UomoDelGhiaccio · April 26, 2022, 2:25pm

Phil

I now have a situation where I have massive XML files. My sample is 3.29 GB. The XML contains a ton of information that I don’t need for my output. The notion would be to use a datamapper to extract only the necessary information to produce a much smaller XML file.

I have failed in my attempts to have them provide smaller XML files. Looking for ideas to split the XML into smaller chunks so we can process them.

jchamel · April 26, 2022, 3:16pm

Are you able to load up the 3.29gb file in the Datamapper of the Design tool?

If so, then here is what I suggest to bypass the Workflow 32 bit 2gb limitation:

Using a text editor, make a very small version of the file.
In your Workflow, always use that small version as the input file.
In your Datamapper:
- Add a runtime parameter named file which will hold the actual file you intend to use (the 3.9 gb or else)
- Add a Preprocessor script that hold this code: copyFile(automation.parameters.file,data.filename);

This way, you will trigger the Datamapper with the small file version but always pass the real big file path and name as a parameter, therefore bypassing the Workflow 32 bit limitation.

Let us know if that helps.

jchamel · April 26, 2022, 3:32pm

And if that works for you, why not output a JSON file from your Datamapper. I find it much easier to work with especially if you have to play with it in script further down your process.

UomoDelGhiaccio · April 26, 2022, 3:51pm

Yes, I’m able to load the 3.29gb XML file into the datamapper. Not able to select it as sample data in the workflow though. I will give it a go and let you know.

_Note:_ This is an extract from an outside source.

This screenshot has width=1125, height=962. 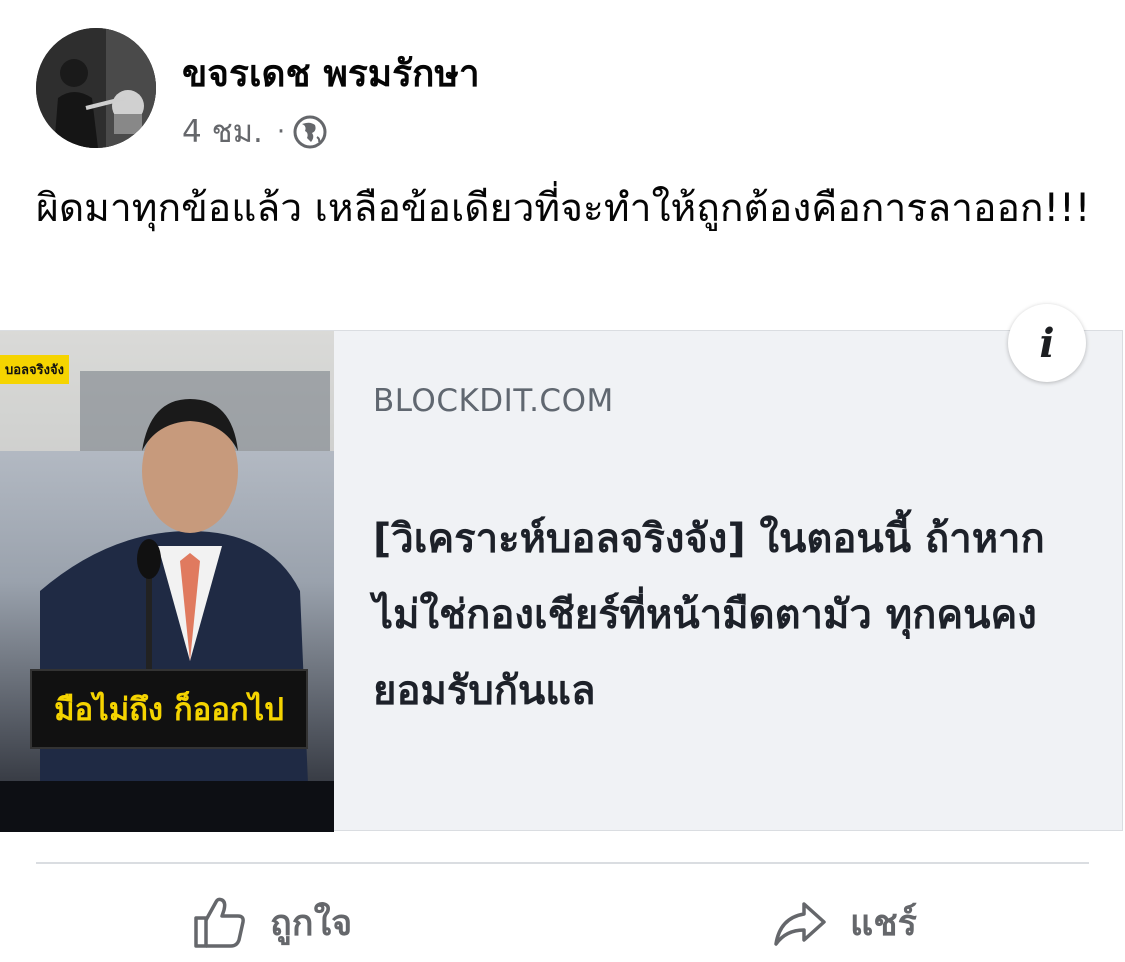 What do you see at coordinates (562, 863) in the screenshot?
I see `actions-divider` at bounding box center [562, 863].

There are over 2000 nodes for each record, but I only need under 100 of them. The first data mapper is to just extract the 100 nodes. The though was to output the XML file with the 100 nodes per record. Then we will need to sort and split the XML and route the XML pieces to one of several different PPC servers based on location node. Then we will use the XML piece in another datamapper and template.

jchamel · April 26, 2022, 4:01pm

Then in this case, you could use the Datamapper as explained in my previous post and add another script in the postprocessor that will output 1 file per record into a temp folder. Those file can then be capture by a Workflow process.

UomoDelGhiaccio · April 26, 2022, 4:28pm

Would need to split based on the location node. So there would be around 5000+ records in each file under 100 files. Would need to name the files with the location value so we can route to the proper secondary PPC Server. Or the folder could be a shared location and each server could pickup using a mask that includes the location value.

jchamel · April 26, 2022, 5:49pm

Same approach, different splitting condition.